What's Wayground?
Wayground (formerly Quizizz) is an education platform helping teachers drive student outcomes with tools to create content like assessments & lessons, track student understanding, content libraries and more.
Our assessments tool supports around 20+ question types, and our premium plan gives access to premium question types like Labeling, in addition to unlimited assessment creation.
Problem statement
Improve the creation and consumption experience of premium question types across the platform to build trust in our premium offering.
Labeling is a key question type for Science, Biology and Social studies and it had the highest drop of rates of all.
How Labeling QT works
Labeling is used to ask students to label diagrams and images with the correct annotations.
Old labeling experience
The old creation experience was a WYSIWYG-style that mimicked the student side interface.
Investigation and findings
Before getting started, we exhaustively investigated problems with the teacher creation and student consumption experience.
Watching 200+ Hotjar recordings of teacher and student usage. These were great for observing teachers in the wild.
Having exploratory calls where we observed relevant subject teachers create a labeling question from scratch.
Looking at analytics to understand funnel drop-offs and patterns in labeling content across our public library.
Below were some core findings from our investigation.
Taking a step back
One key observation from Hotjar and research calls was, teachers almost always start by finding or picking an image. But our WYSIWYG editor dumped everything in front of the teacher. Should image selection be the first step? What about image generation?
It was 2024, image generation models were expensive, imperfect and difficult for teachers to prompt, they were still getting used to AI.
So we decided to help teachers find the right image instead, and tore down the image selection modal into a simpler layout that emphasised Google Image Search.
Experimenting with vision models
We starting prompting to see how much intent LLMs can infer from an image selected by a teacher, and figured that we can generate labels easily.
But so many different labels can be relevant for the same image.
Image wasn’t enough, we needed to capture more intent from the teacher on “what concepts do they want to assess the student on?”
Our early iterations tried solving this by asking for a label category.
We started with asking teachers to provide the category of labels they want to generate, along with no of labels.
But we realised that no of labels and label category are closely associated. For example, “Chambers of heart” should ideally be 4 labels. It doesn’t make sense for it to be a choice, so we combined them.

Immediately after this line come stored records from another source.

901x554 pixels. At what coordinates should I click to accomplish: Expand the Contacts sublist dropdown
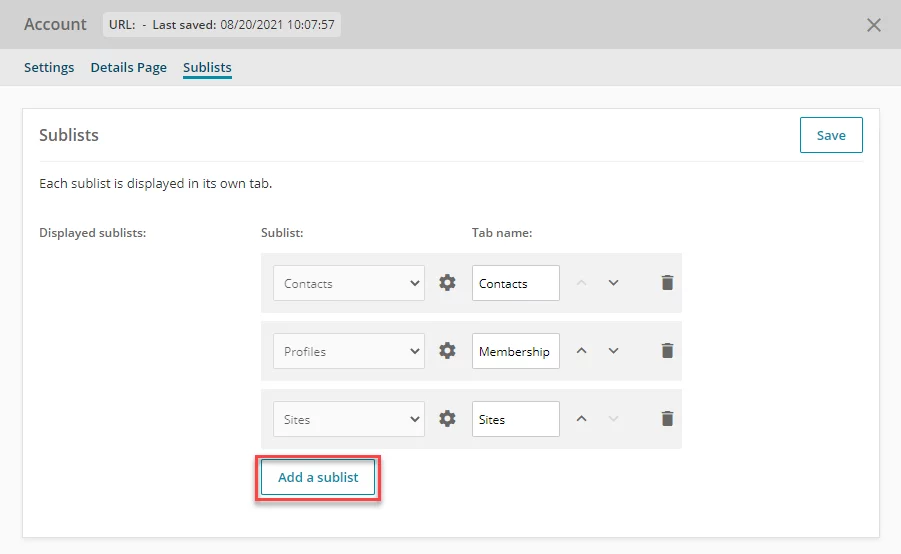349,283
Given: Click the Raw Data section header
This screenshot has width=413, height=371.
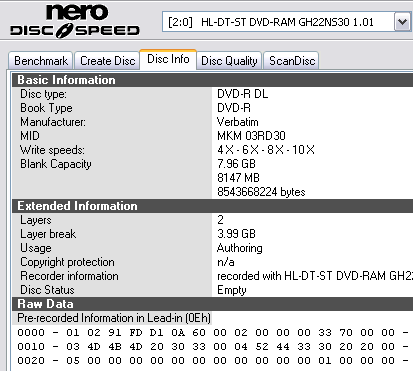Looking at the screenshot, I should pos(213,304).
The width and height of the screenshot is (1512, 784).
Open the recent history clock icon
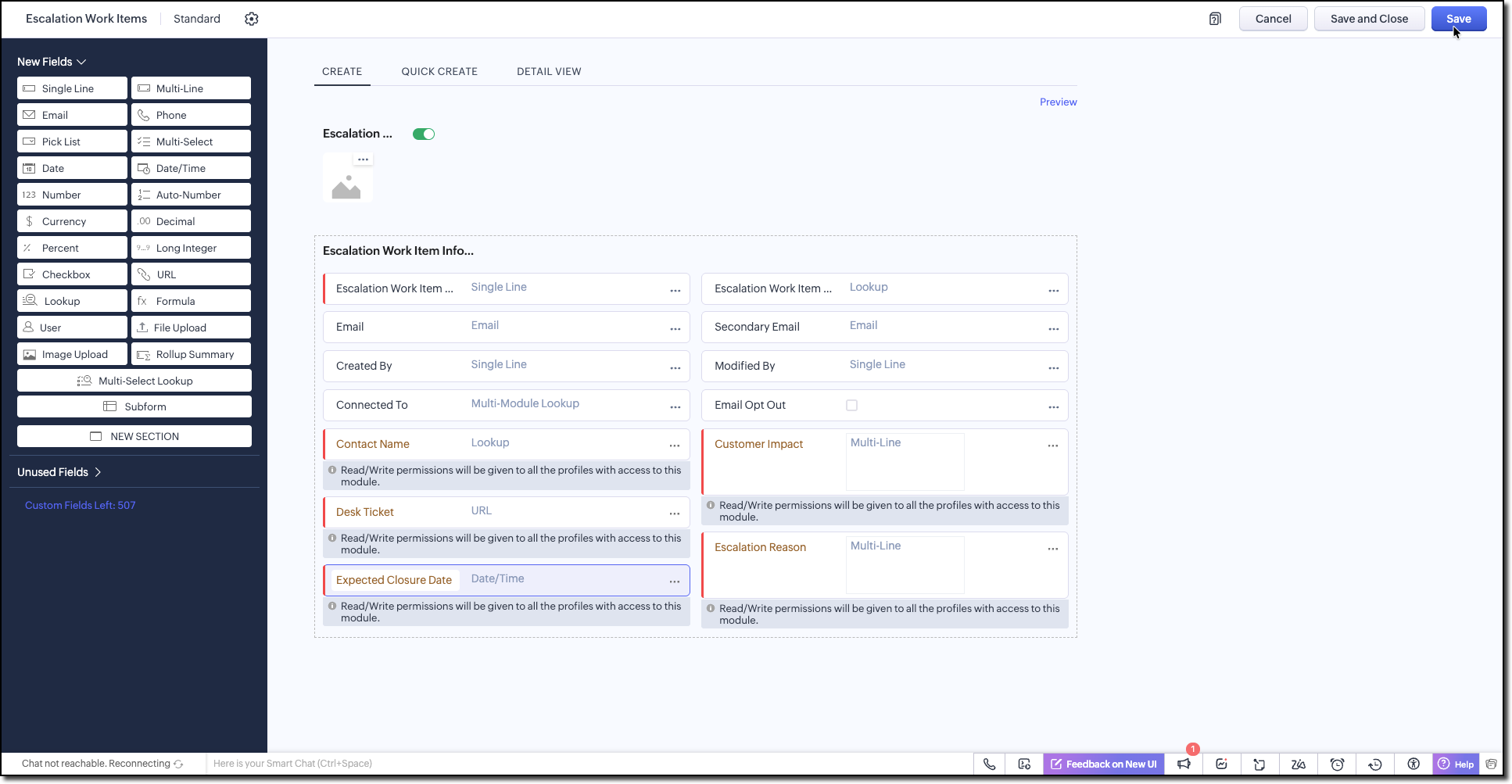point(1375,764)

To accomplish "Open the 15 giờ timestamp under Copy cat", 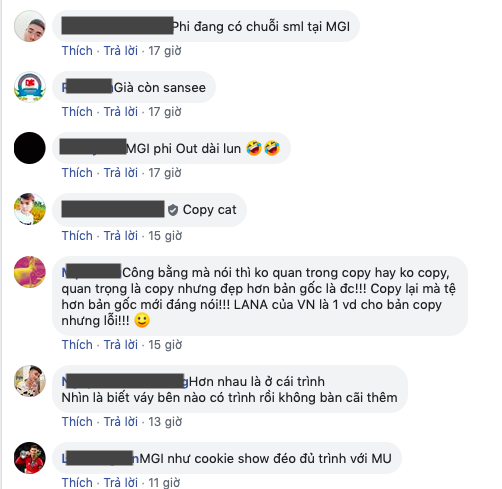I will [165, 236].
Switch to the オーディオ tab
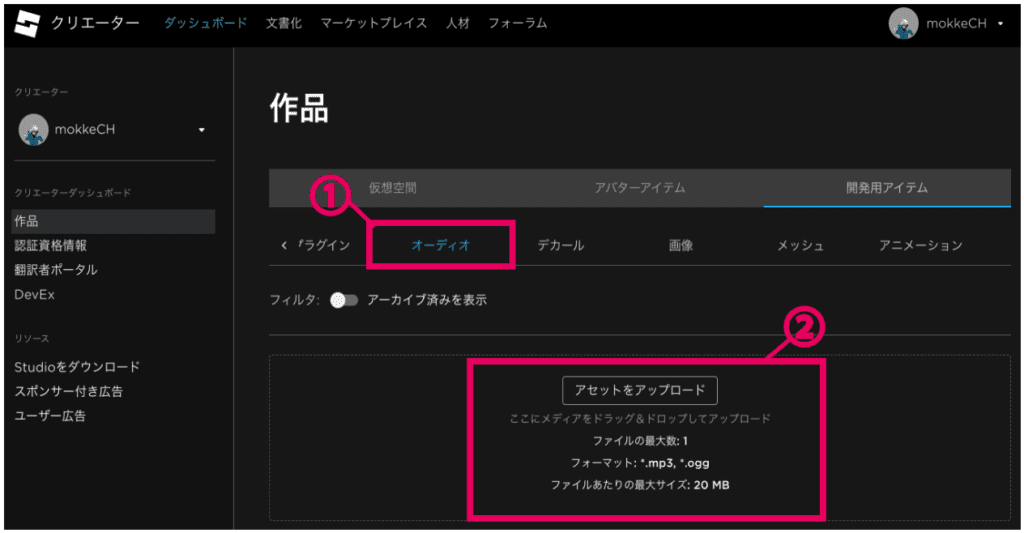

I had this epiphany, Why not generate a set of questions that teacher can ask, after image selection step? Questions capture teacher's intent on what to ask perfectly, and teachers can preview the labels by hovering on the questions.
Below is the final interaction pattern we built for showing the generated results.
Improving label creation
LLMs aren't perfect and teachers should be able to edit labels and make final adjustments. We also wanted to solve for labels having a pointer.
With a pointer on the label, we had to provide a setting to change label orientation for positional control. This is helpful when students have to annotate two or more objects close to each other.
I also made a cute animated SVG to onboarding users onto the "click to add label" interaction.
Impact and learnings
The redesign meaningfully improved the creation experience for Labeling.
- Question save rate increased from 48–52% to 75%.
- Average creation time reduced from around 8 mins to 5.5–6 mins.
- AI suggestions were accepted about 1 in 3 times.
- Labeling became a great sales demo of AI being deeply integrated into product workflow.
Something to note, the top of the funnel didn’t increase meaningfully in the short run as we did not shout about these changes outside the create flow. Creation like most platforms is for niche high-frequency users. Most Wayground users only used the public library content as-is, and marketing these changes would have only added platform noise.
This case study is a basic overview, not an end-to-end deep dive.